Written task: Copy every item below word for word, keeping each line as it stands.

Text and element pointing records:
- - - - - - -

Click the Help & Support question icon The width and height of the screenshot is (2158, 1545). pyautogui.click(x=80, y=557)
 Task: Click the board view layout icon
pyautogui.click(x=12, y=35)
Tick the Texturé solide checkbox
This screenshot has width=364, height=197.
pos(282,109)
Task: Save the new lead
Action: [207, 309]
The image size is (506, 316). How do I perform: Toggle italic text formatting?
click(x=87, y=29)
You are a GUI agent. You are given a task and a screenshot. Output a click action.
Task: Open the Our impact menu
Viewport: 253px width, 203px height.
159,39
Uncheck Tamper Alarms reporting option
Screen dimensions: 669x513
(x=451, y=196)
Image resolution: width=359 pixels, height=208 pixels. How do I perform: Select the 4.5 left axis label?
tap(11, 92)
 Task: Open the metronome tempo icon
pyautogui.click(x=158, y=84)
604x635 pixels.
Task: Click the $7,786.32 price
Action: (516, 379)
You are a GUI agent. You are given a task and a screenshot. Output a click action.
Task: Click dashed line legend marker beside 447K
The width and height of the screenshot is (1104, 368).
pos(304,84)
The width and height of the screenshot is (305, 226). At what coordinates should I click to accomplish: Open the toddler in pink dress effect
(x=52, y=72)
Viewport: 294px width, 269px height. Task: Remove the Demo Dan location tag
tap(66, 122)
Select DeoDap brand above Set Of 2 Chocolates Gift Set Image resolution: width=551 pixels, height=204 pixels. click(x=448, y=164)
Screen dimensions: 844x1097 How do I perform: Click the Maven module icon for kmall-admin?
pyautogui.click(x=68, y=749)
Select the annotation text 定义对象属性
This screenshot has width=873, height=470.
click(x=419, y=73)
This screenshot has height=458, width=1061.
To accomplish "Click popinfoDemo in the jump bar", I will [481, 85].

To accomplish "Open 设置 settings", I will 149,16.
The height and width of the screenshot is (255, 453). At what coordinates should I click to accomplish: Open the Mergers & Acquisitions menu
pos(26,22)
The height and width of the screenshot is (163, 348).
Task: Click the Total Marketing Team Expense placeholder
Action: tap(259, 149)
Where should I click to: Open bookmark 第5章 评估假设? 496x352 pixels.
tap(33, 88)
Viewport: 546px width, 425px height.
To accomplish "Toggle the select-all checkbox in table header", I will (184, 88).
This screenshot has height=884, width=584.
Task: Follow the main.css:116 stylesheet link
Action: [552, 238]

- - - - - - -

Answer to the task:
Click the Help & Support question icon The width and height of the screenshot is (2158, 1545). pyautogui.click(x=80, y=557)
 Task: Click the board view layout icon
pyautogui.click(x=12, y=35)
Tick the Texturé solide checkbox
This screenshot has width=364, height=197.
pos(282,109)
Task: Save the new lead
Action: [207, 309]
The image size is (506, 316). How do I perform: Toggle italic text formatting?
click(x=87, y=29)
You are a GUI agent. You are given a task and a screenshot. Output a click action.
Task: Open the Our impact menu
Viewport: 253px width, 203px height.
159,39
Uncheck Tamper Alarms reporting option
Screen dimensions: 669x513
(x=451, y=196)
Image resolution: width=359 pixels, height=208 pixels. How do I perform: Select the 4.5 left axis label?
tap(11, 92)
 Task: Open the metronome tempo icon
pyautogui.click(x=158, y=84)
604x635 pixels.
Task: Click the $7,786.32 price
Action: (516, 379)
You are a GUI agent. You are given a task and a screenshot. Output a click action.
Task: Click dashed line legend marker beside 447K
The width and height of the screenshot is (1104, 368).
pos(304,84)
The width and height of the screenshot is (305, 226). At what coordinates should I click to accomplish: Open the toddler in pink dress effect
(x=52, y=72)
Viewport: 294px width, 269px height. Task: Remove the Demo Dan location tag
tap(66, 122)
Select DeoDap brand above Set Of 2 Chocolates Gift Set Image resolution: width=551 pixels, height=204 pixels. click(x=448, y=164)
Screen dimensions: 844x1097 How do I perform: Click the Maven module icon for kmall-admin?
pyautogui.click(x=68, y=749)
Select the annotation text 定义对象属性
This screenshot has width=873, height=470.
click(x=419, y=73)
This screenshot has height=458, width=1061.
To accomplish "Click popinfoDemo in the jump bar", I will [481, 85].

To accomplish "Open 设置 settings", I will 149,16.
The height and width of the screenshot is (255, 453). At what coordinates should I click to accomplish: Open the Mergers & Acquisitions menu
pos(26,22)
The height and width of the screenshot is (163, 348).
Task: Click the Total Marketing Team Expense placeholder
Action: tap(259, 149)
Where should I click to: Open bookmark 第5章 评估假设? 496x352 pixels.
tap(33, 88)
Viewport: 546px width, 425px height.
To accomplish "Toggle the select-all checkbox in table header", I will (184, 88).
This screenshot has height=884, width=584.
Task: Follow the main.css:116 stylesheet link
Action: [552, 238]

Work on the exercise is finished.